📜  Cocke–Younger–Kasami (CYK) 算法(1)

📅  最后修改于: 2023-12-03 15:14:11.303000             🧑  作者: Mango

Cocke-Younger-Kasami (CYK) Algorithm

The Cocke-Younger-Kasami (CYK) algorithm is a dynamic programming algorithm used for parsing context-free grammars. It is named after its inventors, John Cocke, Daniel Younger, and Tadao Kasami.

Basic Idea

The basic idea of the algorithm is to build a parse tree of a given input sentence based on the rules of a context-free grammar. The algorithm works by breaking the input sentence down into its constituent parts, known as terminals and non-terminals, and then checking whether these parts can be combined according to the rules of the grammar to form the sentence.

Algorithm Steps

The CYK algorithm can be broken down into the following steps:

  1. Convert the context-free grammar to Chomsky normal form (CNF).
  2. Tokenize the input sentence and map each word to its corresponding terminal symbol in the grammar.
  3. Initialize a two-dimensional array to store the possible non-terminals that can produce each substring of the input sentence.
  4. Fill in the array by iterating over all possible substrings of the input sentence, and considering all possible ways of combining the non-terminals to produce each substring.
  5. Return the top cell of the array, which contains the start symbol of the grammar if the input sentence is valid.
Code Example

Here is an implementation of the CYK algorithm in Python:

def cyk(grammar, sentence):
    # Step 1: Convert the grammar to CNF
    cnf = grammar.convert_to_cnf()

    # Step 2: Tokenize the input sentence and map to terminals
    tokens = sentence.split()
    terminals = [grammar.get_terminal(token) for token in tokens]
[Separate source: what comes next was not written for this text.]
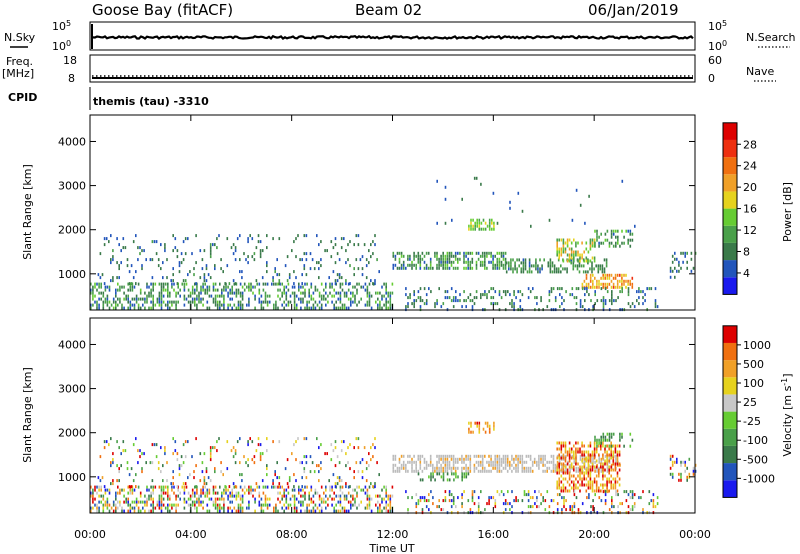 Image resolution: width=800 pixels, height=554 pixels. I want to click on colorbar-segment, so click(730, 369).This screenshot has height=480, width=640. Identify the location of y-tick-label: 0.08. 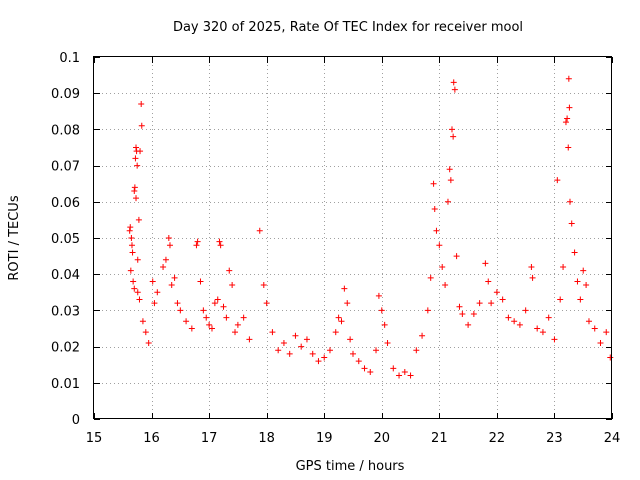
(66, 130).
    # Step 3: Initialize the array
    n = len(terminals)
    chart = [[set() for _ in range(n)] for _ in range(n)]

    # Step 4: Fill in the array
    for i in range(n):
        chart[i][i].update(rule.head for rule in cnf if rule.body == (terminals[i],))

        for j in range(i):
            for k in range(j, i):
                chart[j][i].update(rule.head for rule in cnf
                                    for left in chart[j][k]
                                    for right in chart[k+1][i]
                                    if rule.body == (left, right))

    # Step 5: Check if the input sentence is valid
    return cnf.start in chart[0][n-1]

Note that this implementation assumes that the context-free grammar is represented as an object with the following methods:

  • convert_to_cnf: Converts the grammar to Chomsky normal form.
  • get_terminal: Maps a token to its corresponding terminal symbol in the grammar.
  • start: Returns the start symbol of the grammar.
Conclusion

The Cocke-Younger-Kasami algorithm is an important algorithm in natural language processing and computational linguistics. It can be used to parse sentences and generate parse trees according to a context-free grammar. The algorithm is based on dynamic programming and works by filling in a table with possible non-terminals that can produce each substring of the input sentence.